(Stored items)
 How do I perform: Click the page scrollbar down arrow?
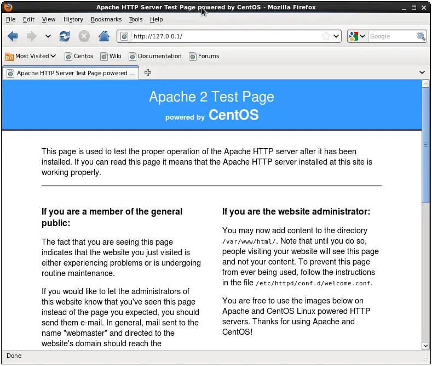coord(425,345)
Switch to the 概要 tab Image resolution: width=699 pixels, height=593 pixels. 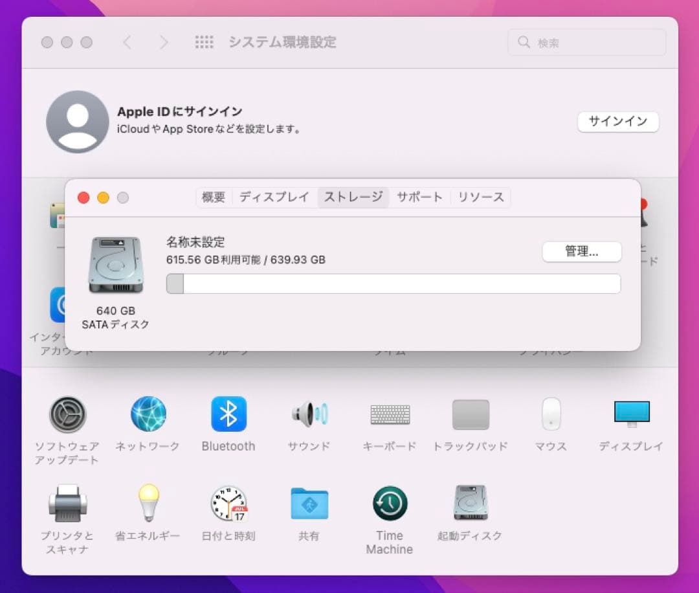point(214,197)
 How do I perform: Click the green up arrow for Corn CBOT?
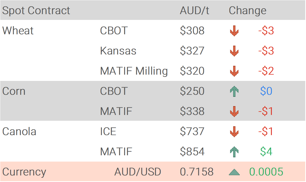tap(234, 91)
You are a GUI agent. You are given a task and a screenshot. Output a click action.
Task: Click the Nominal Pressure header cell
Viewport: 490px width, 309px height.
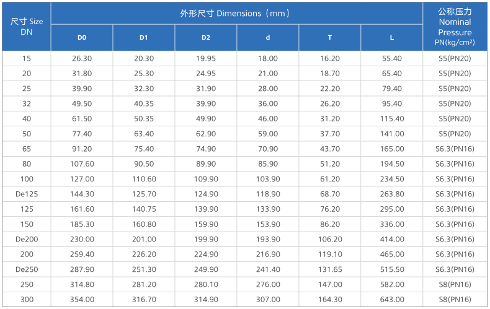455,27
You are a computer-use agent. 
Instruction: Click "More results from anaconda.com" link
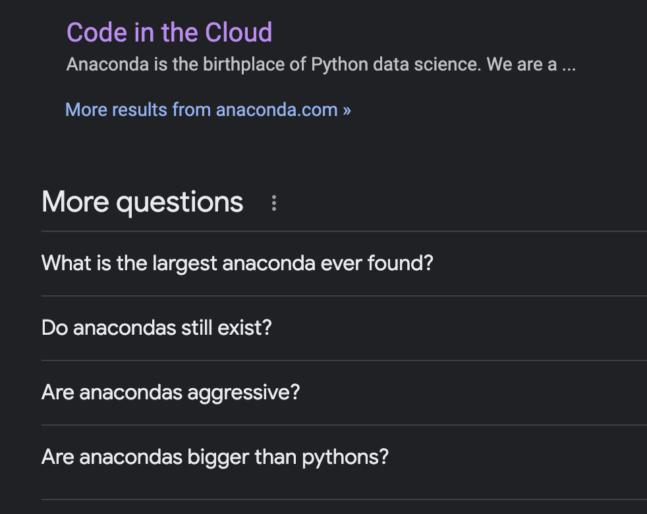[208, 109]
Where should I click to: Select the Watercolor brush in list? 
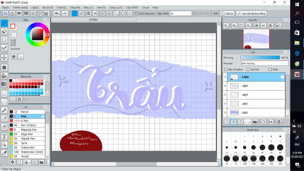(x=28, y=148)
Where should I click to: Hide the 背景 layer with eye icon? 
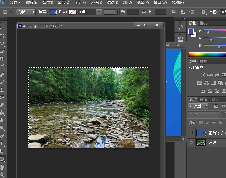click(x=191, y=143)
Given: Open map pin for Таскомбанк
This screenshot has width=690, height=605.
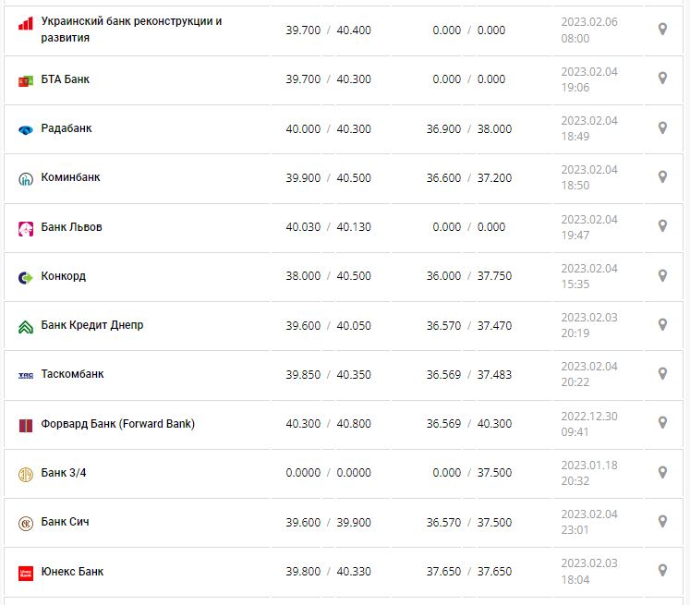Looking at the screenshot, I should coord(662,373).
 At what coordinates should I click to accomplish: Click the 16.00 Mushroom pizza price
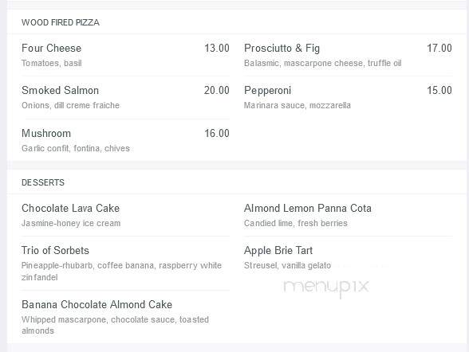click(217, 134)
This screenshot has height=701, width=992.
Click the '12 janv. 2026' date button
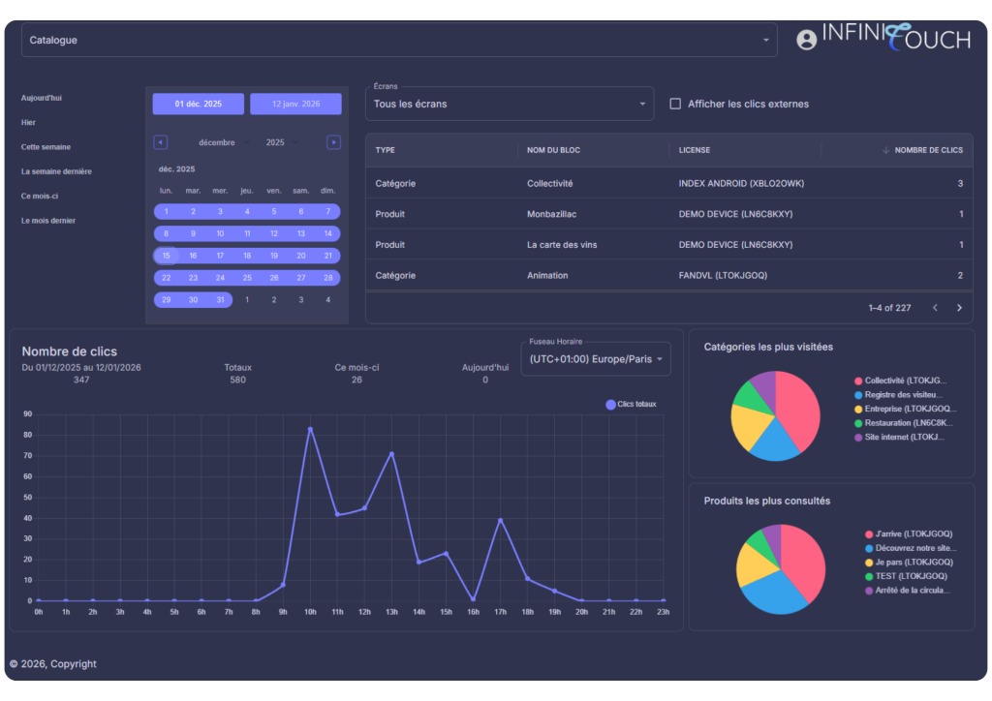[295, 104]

> ASSIGNED TASK:
The answer must consist of each line from the entries that contains the string "agent".

> FINISHED EXERCISE:
You are a GUI agent. You are given a task and a screenshot. Output a click action.
You are a computer-use agent. 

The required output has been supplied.